There are a few things about the Bible as we know it that I think complicate our ability to interpret it, and perhaps the greatest of these is that the Bible is a finished product.
Most of us come to a Bible that has already been compiled, redacted, and canonized. We have been completely shielded from the historical processes that brought us this book back when even the writings themselves were very much in flux. Because of this, it gives the illusion that the Bible is a single, unified, continuous work where all of its parts are meant to be interpreted by the whole, just as we would most other books.
Furthermore, we come to the Bible as though it is a single, continuous book written for today’s world. It is supposed to answer our questions and our concerns and tell us how to live, today.
Finally, our Bible is divided into chapters and verses, which not only contributes to the illusion that we are looking at one book, but has the effect of isolating pieces of the writings into “nuggets” that are abstracted from their context and applied to anything that might remotely sound like the “nugget” in the abstract. This is the process by which a verse to Israel telling them that God will not let them languish in the Babylonian exile becomes a verse by which a college graduate can be confident they’ll have a nice life. (Jer. 29:11)
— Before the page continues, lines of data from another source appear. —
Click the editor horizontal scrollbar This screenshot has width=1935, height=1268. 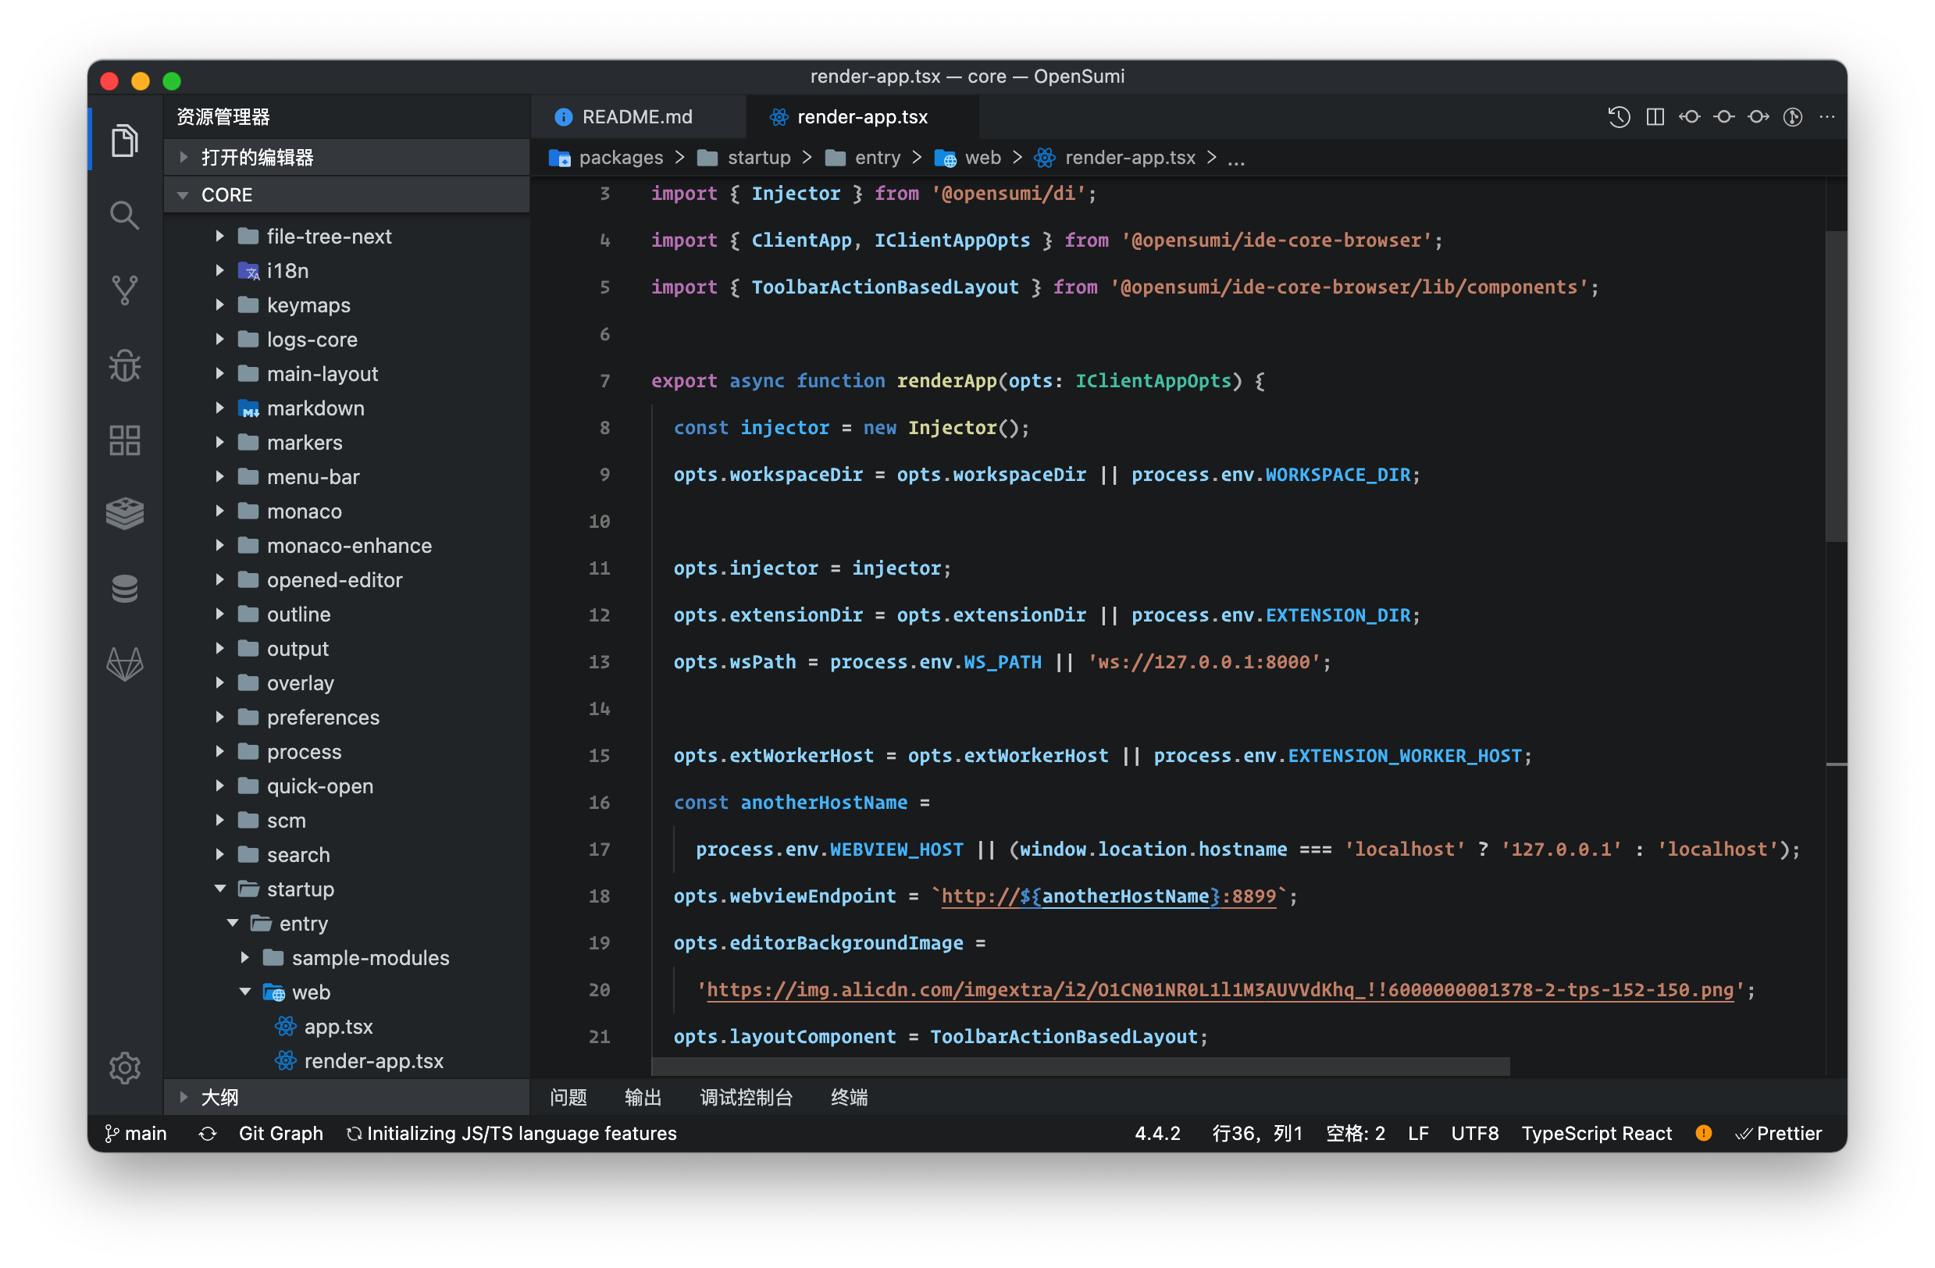pos(1081,1066)
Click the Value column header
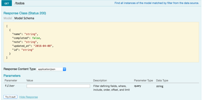Viewport: 203px width, 100px height. coord(30,81)
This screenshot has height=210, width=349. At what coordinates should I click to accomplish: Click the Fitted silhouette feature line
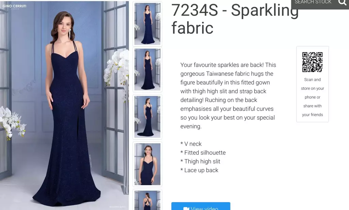[203, 153]
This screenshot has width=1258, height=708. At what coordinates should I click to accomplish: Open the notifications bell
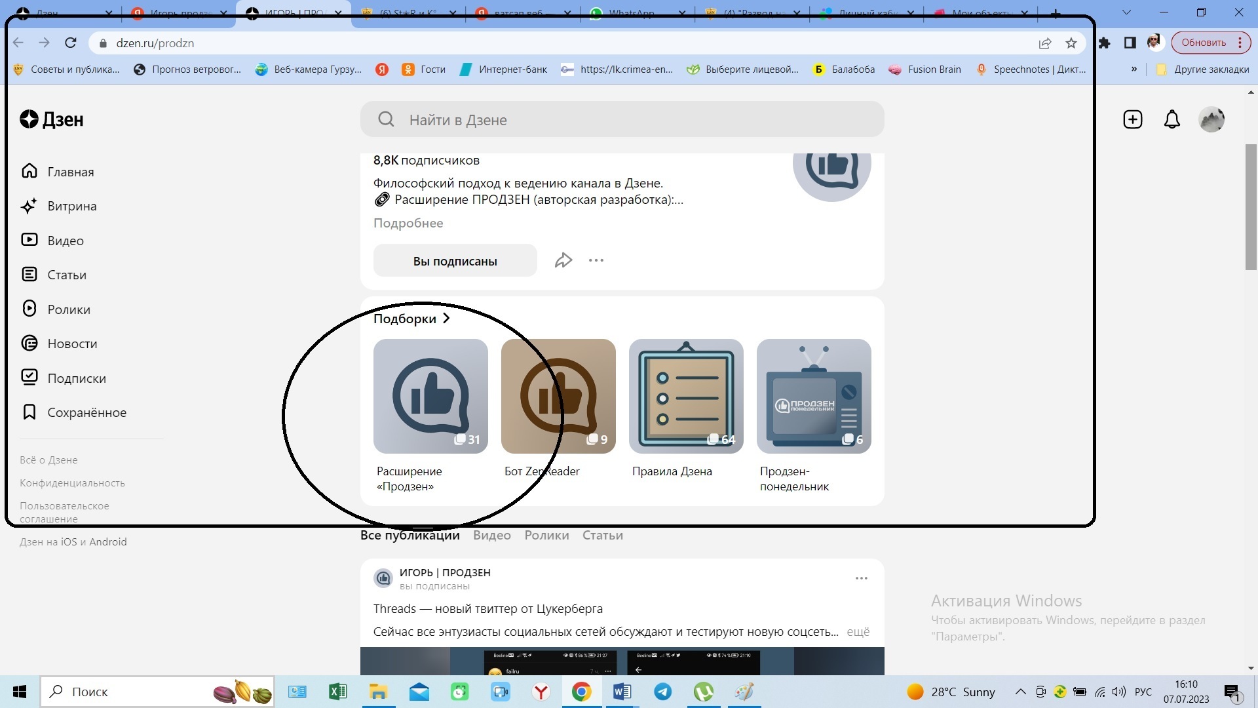1172,119
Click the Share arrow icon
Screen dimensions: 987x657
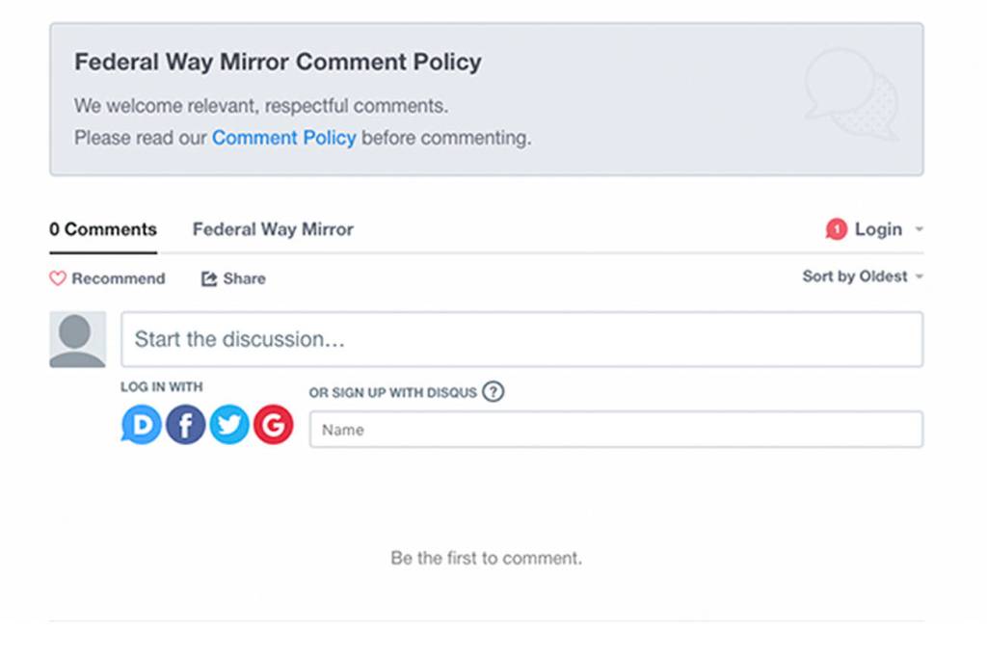point(208,278)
I can already hear the objections coming about divine inspiration and God’s plans for the Bible. But before we get to the theological objections, let’s take a look at how the Bible was produced.
No one ever sat down to write a book of the Bible. The Bible as we know it did not exist at the time any of the writings in the Bible were written – which is important to keep in mind when we find phrases like “the Word of God” or even “the Scriptures” in the Bible. No verse in the Bible has as its referent the Bible that we have, today. Even the infamous 2 Timothy 3:16 was written before any kind of New Testament canon was even prototypically established. And if, like most conservatives, you believe Paul wrote it – that would put a late date of 65 A.D. on it, well before several other New Testament writings.
Anything that ended up as a book of the Bible was something written by someone (or someones) in a particular historical era that was intended to be relevant to those people. It addressed their situation, their questions, and their concerns using their language, their symbols, and their idioms. Even the strongest theological doctrine of inspiration can’t overlook the fact that what got into these people’s brains and onto the papyrus was language comprehensible to them about things relevant to them.
To further complicate matters, it is a virtual guarantee that the books as we know them today (and as Israel in the first century would have known them) went through a process of compilation, editing, and redaction.
Over time, some writings, either due to the source or the content or both, became authoritative writings for the communities that received them. They were used, repeated, and referenced. It is by this process of community use and recognition that a canon was formed. This is the case for both Testaments, although obviously the Old Testament canon came first.
So, the Bible is actually closer to an anthology than a single book. It’s a collection of historical writings of various genres that have been selected according to the theme of telling the story of the people of YHWH in the world through her eyes, and all of those writings had an origin and lifespan outside of the Bible – they were selected for inclusion at a later date.
Now, these writings aren’t only meant to be descriptive. They are meant to be formative and definitive. But when we are interpreting these writings, it is vital to understand them on their own terms in their own world before we think about them with respect to ours. That’s not to say these writings have nothing to say to us – quite the contrary. But what do they have to say to us? Sadly, our answer has generally been “whatever it makes us think of.” The remedy to this is to recover why a biblical writing existed in the first place. God gave it to those people at that time to help them. And in uncovering their story, we can begin to make wise decisions about how their story can (and can’t) help us form ours.